The job is to output each record again, character for character.

START Exercise input

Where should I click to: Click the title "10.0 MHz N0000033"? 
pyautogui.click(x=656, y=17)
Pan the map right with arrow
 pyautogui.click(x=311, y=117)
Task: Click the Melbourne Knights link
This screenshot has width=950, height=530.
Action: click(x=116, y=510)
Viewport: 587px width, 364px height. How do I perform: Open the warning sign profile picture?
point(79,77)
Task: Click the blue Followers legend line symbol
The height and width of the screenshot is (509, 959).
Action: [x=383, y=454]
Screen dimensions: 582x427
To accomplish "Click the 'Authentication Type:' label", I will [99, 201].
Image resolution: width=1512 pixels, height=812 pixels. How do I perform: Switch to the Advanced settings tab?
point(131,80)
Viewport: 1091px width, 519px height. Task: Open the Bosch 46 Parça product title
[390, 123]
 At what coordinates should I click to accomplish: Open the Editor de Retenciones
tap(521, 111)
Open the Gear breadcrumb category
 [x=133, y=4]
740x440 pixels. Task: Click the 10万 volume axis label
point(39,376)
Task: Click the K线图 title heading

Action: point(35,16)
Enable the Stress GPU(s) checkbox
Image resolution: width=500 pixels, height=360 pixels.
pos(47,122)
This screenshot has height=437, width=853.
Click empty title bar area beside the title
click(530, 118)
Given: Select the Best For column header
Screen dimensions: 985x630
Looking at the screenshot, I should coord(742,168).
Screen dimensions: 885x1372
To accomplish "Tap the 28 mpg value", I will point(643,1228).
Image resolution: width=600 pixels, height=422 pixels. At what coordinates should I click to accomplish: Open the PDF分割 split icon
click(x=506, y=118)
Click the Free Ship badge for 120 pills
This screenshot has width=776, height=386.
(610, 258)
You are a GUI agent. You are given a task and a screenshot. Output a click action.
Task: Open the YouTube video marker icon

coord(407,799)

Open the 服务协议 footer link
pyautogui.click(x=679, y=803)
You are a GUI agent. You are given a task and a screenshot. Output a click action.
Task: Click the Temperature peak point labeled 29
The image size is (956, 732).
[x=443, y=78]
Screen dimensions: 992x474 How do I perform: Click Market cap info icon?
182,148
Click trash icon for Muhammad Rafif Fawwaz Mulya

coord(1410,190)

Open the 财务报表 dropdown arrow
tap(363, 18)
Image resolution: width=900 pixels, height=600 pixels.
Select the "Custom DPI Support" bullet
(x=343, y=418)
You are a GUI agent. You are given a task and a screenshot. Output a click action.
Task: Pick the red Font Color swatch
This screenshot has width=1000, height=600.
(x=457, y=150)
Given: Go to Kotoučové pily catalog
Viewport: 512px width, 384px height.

END Exercise input

§ Response area:
Where should I click to: Click the title "10.0 MHz N0000033"? 
pyautogui.click(x=656, y=17)
Pan the map right with arrow
 pyautogui.click(x=311, y=117)
Task: Click the Melbourne Knights link
This screenshot has width=950, height=530.
Action: click(x=116, y=510)
Viewport: 587px width, 364px height. How do I perform: Open the warning sign profile picture?
point(79,77)
Task: Click the blue Followers legend line symbol
The height and width of the screenshot is (509, 959).
Action: [x=383, y=454]
Screen dimensions: 582x427
To accomplish "Click the 'Authentication Type:' label", I will [99, 201].
Image resolution: width=1512 pixels, height=812 pixels. How do I perform: Switch to the Advanced settings tab?
point(131,80)
Viewport: 1091px width, 519px height. Task: Open the Bosch 46 Parça product title
[390, 123]
 At what coordinates should I click to accomplish: Open the Editor de Retenciones
tap(521, 111)
Open the Gear breadcrumb category
 [x=133, y=4]
740x440 pixels. Task: Click the 10万 volume axis label
point(39,376)
Task: Click the K线图 title heading

Action: point(35,16)
Enable the Stress GPU(s) checkbox
Image resolution: width=500 pixels, height=360 pixels.
pos(47,122)
This screenshot has height=437, width=853.
Click empty title bar area beside the title
click(530, 118)
Given: Select the Best For column header
Screen dimensions: 985x630
Looking at the screenshot, I should coord(742,168).
Screen dimensions: 885x1372
To accomplish "Tap the 28 mpg value", I will point(643,1228).
Image resolution: width=600 pixels, height=422 pixels. At what coordinates should I click to accomplish: Open the PDF分割 split icon
click(x=506, y=118)
Click the Free Ship badge for 120 pills
This screenshot has width=776, height=386.
(610, 258)
You are a GUI agent. You are given a task and a screenshot. Output a click action.
Task: Open the YouTube video marker icon

coord(407,799)

Open the 服务协议 footer link
pyautogui.click(x=679, y=803)
You are a GUI agent. You are given a task and a screenshot. Output a click action.
Task: Click the Temperature peak point labeled 29
The image size is (956, 732).
[x=443, y=78]
Screen dimensions: 992x474 How do I perform: Click Market cap info icon?
182,148
Click trash icon for Muhammad Rafif Fawwaz Mulya

coord(1410,190)

Open the 财务报表 dropdown arrow
tap(363, 18)
Image resolution: width=900 pixels, height=600 pixels.
Select the "Custom DPI Support" bullet
(x=343, y=418)
You are a GUI agent. You are given a task and a screenshot. Output a click action.
Task: Pick the red Font Color swatch
This screenshot has width=1000, height=600.
(x=457, y=150)
Given: Go to Kotoučové pily catalog
Viewport: 512px width, 384px height.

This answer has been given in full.